- _Available data_:
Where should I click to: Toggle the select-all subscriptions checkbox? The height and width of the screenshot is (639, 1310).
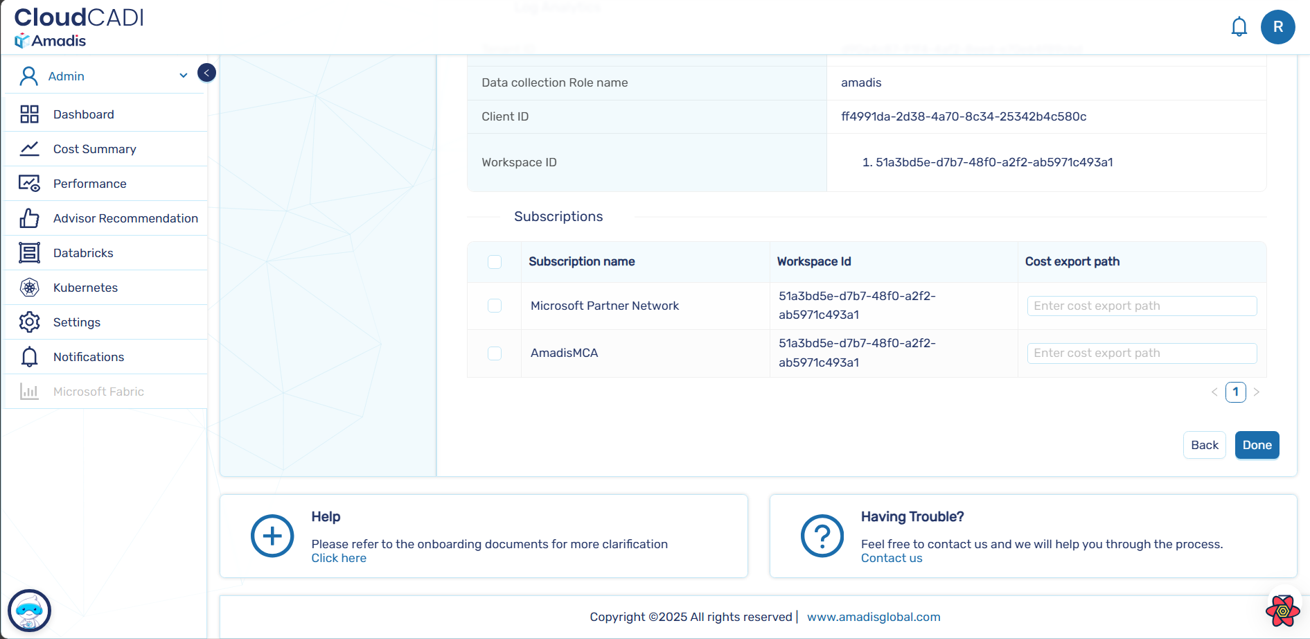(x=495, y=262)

==

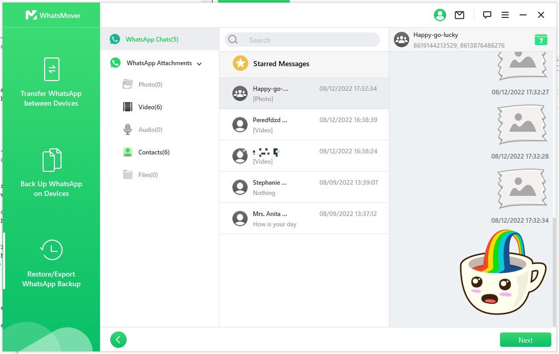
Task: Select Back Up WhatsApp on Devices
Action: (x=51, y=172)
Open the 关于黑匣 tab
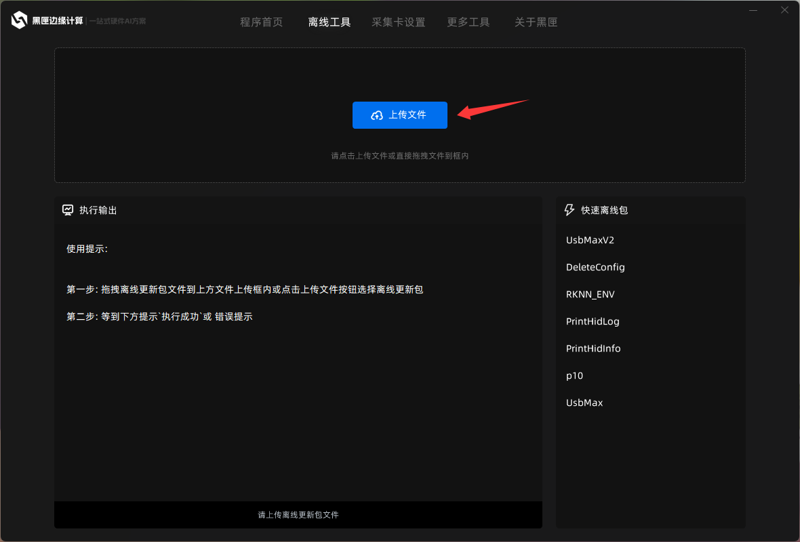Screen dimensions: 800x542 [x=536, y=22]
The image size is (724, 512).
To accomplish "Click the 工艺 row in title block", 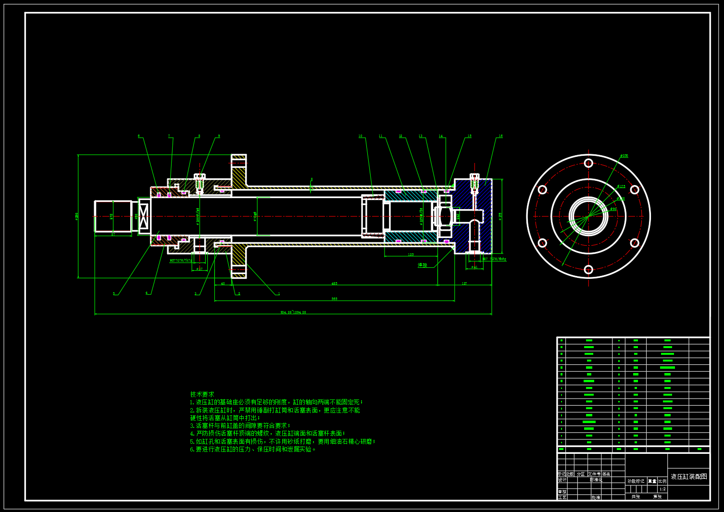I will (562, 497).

- _Exercise requirements_: Output the items from the line with "Where should I" up to and including the line with "(x=495, y=262)" as a two-column CSV with the header item_text,answer. Write one row per item, with its text and its answer each in a single quoted field, line breaks replaced by spaces, and the pictures left out.

- _Answer_:
item_text,answer
"Where should I click to: Toggle the select-all subscriptions checkbox? The height and width of the screenshot is (639, 1310).","(x=495, y=262)"